# Textabschnitt

# Scalance S612 als Router konfigurieren



## GuybrushThreepwood (15 November 2016)

Hallo,

ich habe ein Problem mit der Konfiguration eines Scalance S612.

Ich möchte das Gerät als Router konfigurieren und bin nach Siemens-Anleitung vorgegangen. Interne und Externe IP-Adresse (interne IP: 192.168.1.99, externe IP: 10.77.33.50) habe ich vergeben und den Routing Modus aktiviert.
Im Step7-Projekt habe ich "Router verwenden" aktiviert und die 192.168.1.99 als Router IP angegeben. Am internen Port hängt also meine SPS und am externen Port habe ich mein Notebook angeschlossen. Mein Notebook hat die IP 10.77.33.51 und als Standard-Gateway die 10.77.33.50 eingetragen. 

Firewall-Regeln habe ich auch schon angelegt und IP-Kommunikation erlaubt.

Nun möchte ich erreichbare Teilnehmer suchen aber finde die SPS nicht. Kann mir bitte jemand einen "sanften" Denkanstoß geben ?


----------



## Thomas_v2.1 (15 November 2016)

Das Protokoll das für "erreichbare Teilnehmer" verwendet wird, ist nicht routingfähig.
Zum Programmieren solltest du aber trotzdem auf die SPS kommen, kannst es ja erstmal mit einem Ping versuchen.


----------



## GuybrushThreepwood (15 November 2016)

Ich habe es schon mit einem Ping versucht, leider bislang ohne Erfolg. Ich habe eben noch einen Hinweis gelesen das man die PG-Einstellungen auf TCP/IP umstellen muss, das würde ich direkt nochmal testen wenn ich wieder am Platz bin.


----------



## Larry Laffer (15 November 2016)

...das PING müßte aber von diesen Einstellungen unberührt funktionieren.
Erreichst du die SPS (mit dem PING) auf der "Sekundärseite" des Scalance ?


----------



## GuybrushThreepwood (15 November 2016)

Okay...es lag an der Windows-Firewall, nach dem ausschalten der Firewall kann ich die SPS anpingen. Notebook an externem und SPS an internem Port des Scalance.

Allerdings kann ich im Step7 Manager immer noch nicht online gehen.

Ich habe zwei Firewall-Regeln mit Aktion "Allow" und Dienst "(alle)" erstellt (von Extern -> Intern und Intern -> Extern). Dann habe ich noch mal probiert mit dem Paketfilter zu schauen ob die Firewall eventuell Pakete blockiert....erfolglos...

Jemand noch ne Idee ?


----------



## Larry Laffer (15 November 2016)

Ja ... du mußt im Step7-Projekt unter Zugangs-Adresse noch die Zugangs-Adresse des Routers eingeben.
Bei TIA läuft das m.E. unter "erweitert Online verbinden" (oder ähnlich).

Gruß
Larry


----------



## Slaine (15 November 2016)

Auf was steht denn deine Einstellung für die PG/PC-Schnittstelle? Richtig ist "Name deiner Netzwerkkarte".TCPIP...nicht "Name deiner Netzwerkkarte".TCPIP.Auto und auch nicht "Name deiner Netzwerkkarte".ISO

Das Einstellen einer Zugangsadresse im STEP7-Projekt ist eigentlich nicht nötig, das muss auch so funktionieren.


----------



## GuybrushThreepwood (16 November 2016)

Moin...

also heute hat es funktioniert, kann jetzt im Step7-Manager auf Online umschalten. 

PG/PC Schnittstelle stand auf Netzwerkkarte.TCPIP.1
Ich habe unter -> Extras -> Einstellungen -> Ansicht -> "Ändern der Zugriffsadresse zulassen" angehakt.

Ich werde noch etwas probieren...

Danke !


----------

# Aufgabe 1
Nenne alle Benutzernamen, unter denen im Forumsthread zum Scalance S612 Beiträge verfasst wurden.
# Aufgabe 2
Woran lag es laut dem Forumsthread, dass sich die SPS zunächst nicht anpingen ließ?
Die folgenden Zeilen stammen aus einer anderen Quelle als der Forumsthread.

Zeilen aus einem Datensatz:

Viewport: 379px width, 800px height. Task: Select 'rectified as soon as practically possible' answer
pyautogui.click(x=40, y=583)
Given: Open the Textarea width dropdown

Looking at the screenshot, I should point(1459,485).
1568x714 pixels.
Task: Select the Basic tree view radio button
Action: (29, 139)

# Lösung 1
GuybrushThreepwood, Thomas_v2.1, Larry Laffer, Slaine

# Lösung 2
An der Windows-Firewall.